Some have also seen the thread tied between mothers and daughters; Lucy Kaplansky's CD Red Thread and title song have to do with this myth.

And in Nguyen Du's tale of Kieu, there's this, about two people betrothed, but fates intervene and they are separated:

By the red leaf, the crimson thread,
we're bound for life
—our oath proves mutual faith. (ll. 459-460)

It's painful to leave for other places, leaving people behind.  It pulls.  Yeah: we're still connected, but the thread pulls.  And I suppose it's the weight on the pull, the degree of pain, that lets us know who is most precious to us.  Old Mr. Emerson in E. M. Forster's Room with a View perhaps said it best:

The only impossible thing is to love and to part.

In my case, it's not the "for forever" that Emerson meant.

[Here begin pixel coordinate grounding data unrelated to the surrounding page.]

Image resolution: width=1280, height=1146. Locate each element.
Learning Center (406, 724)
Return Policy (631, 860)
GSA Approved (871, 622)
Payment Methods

I feel the pull already.  Friends, family...Michael..., but mostly, of course, my love.


1 comment:

  1. I love this. What a natural blogger you are. Let this entry be your standard of wit and content every day you are away. Saturate yourself in the old world these next weeks and bring it back to those of us who languish in the neon lights of Arby's and the searching beams of the used car lots on every corner.